- ABOUT THIS TASK: Every line containing the word "plus" is to be copied from the data below.

- INFORMATION PROVIDED:

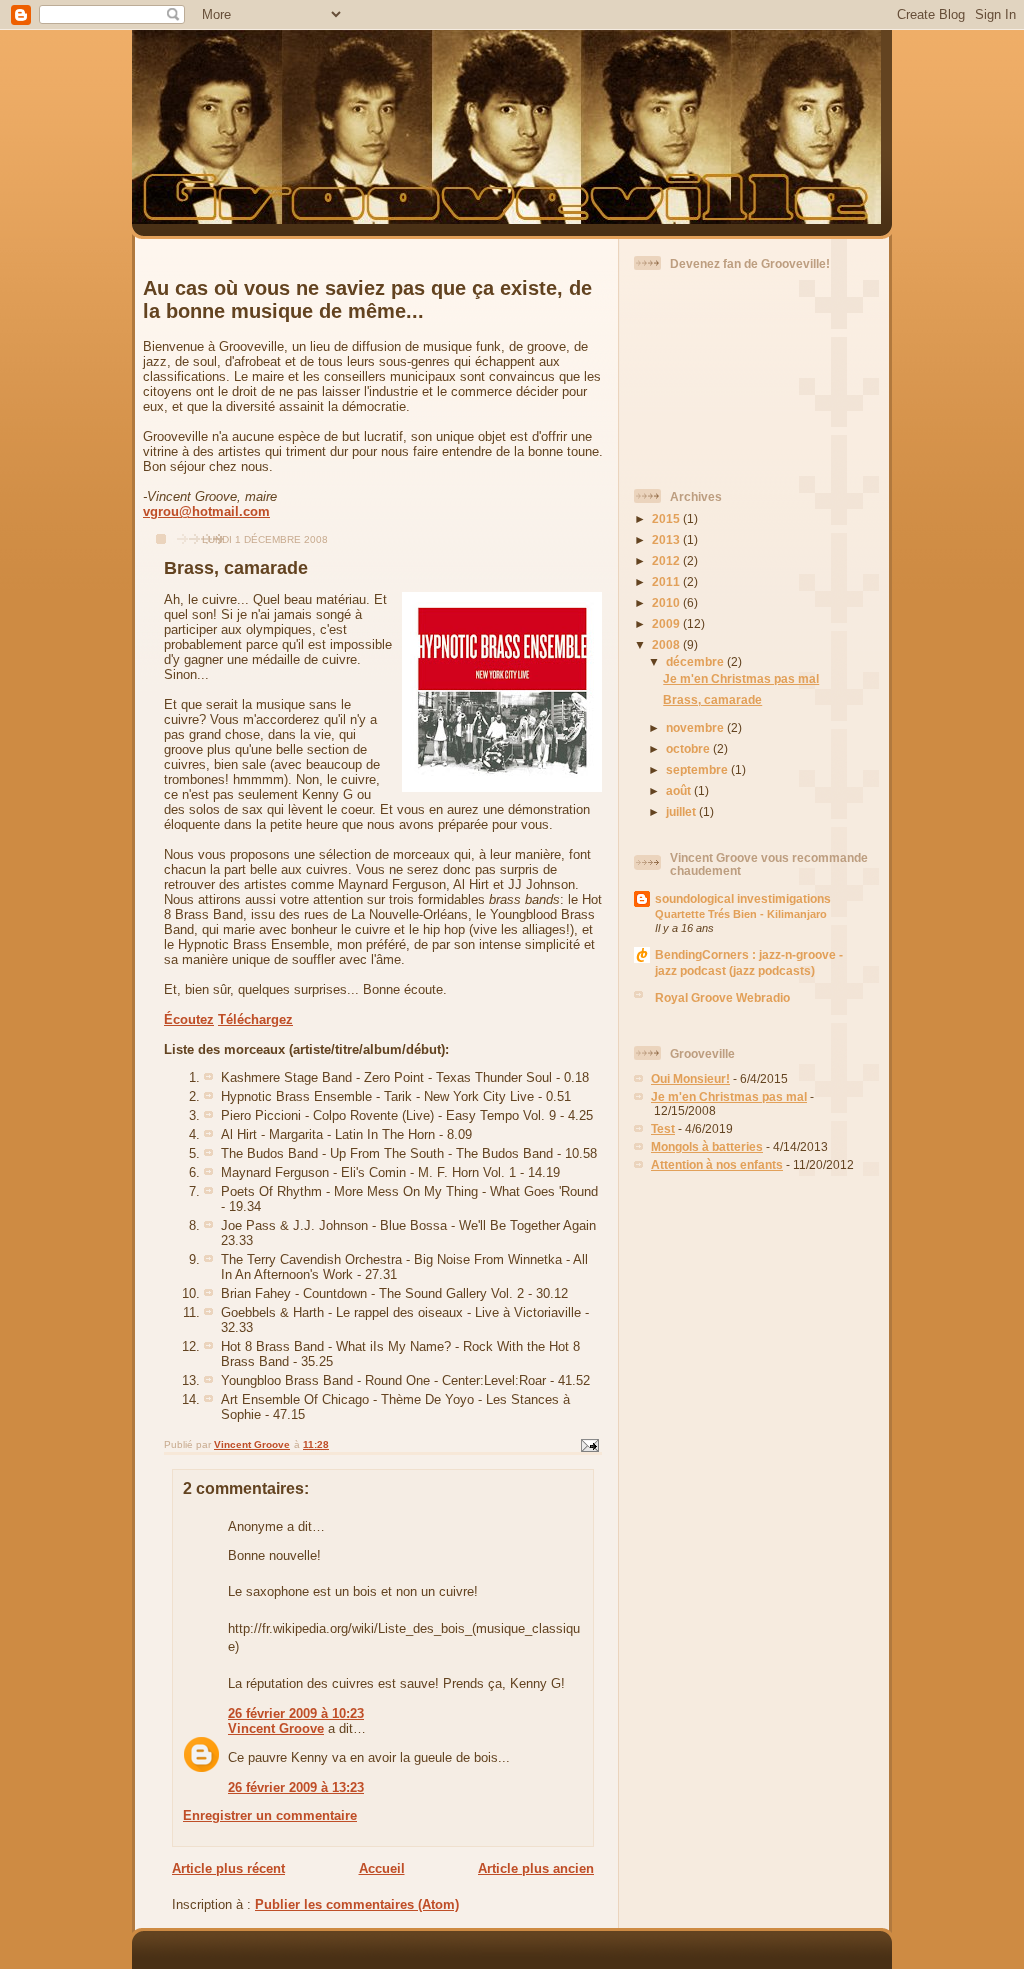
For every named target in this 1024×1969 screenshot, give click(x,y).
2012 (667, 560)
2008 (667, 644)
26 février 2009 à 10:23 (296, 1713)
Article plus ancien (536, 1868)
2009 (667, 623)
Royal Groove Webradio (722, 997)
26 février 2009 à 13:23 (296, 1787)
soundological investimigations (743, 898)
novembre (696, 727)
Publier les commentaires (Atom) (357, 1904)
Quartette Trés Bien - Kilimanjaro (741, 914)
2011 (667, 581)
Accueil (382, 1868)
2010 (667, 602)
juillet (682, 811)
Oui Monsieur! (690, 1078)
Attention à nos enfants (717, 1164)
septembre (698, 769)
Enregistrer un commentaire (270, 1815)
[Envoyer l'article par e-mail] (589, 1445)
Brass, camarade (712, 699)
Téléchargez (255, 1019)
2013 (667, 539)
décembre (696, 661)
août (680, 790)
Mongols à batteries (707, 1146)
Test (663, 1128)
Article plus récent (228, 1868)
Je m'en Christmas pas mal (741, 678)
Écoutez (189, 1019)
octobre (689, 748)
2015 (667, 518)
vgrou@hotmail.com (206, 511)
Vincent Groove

- EXERCISE OUTPUT:
Article plus ancien (536, 1868)
Article plus récent (228, 1868)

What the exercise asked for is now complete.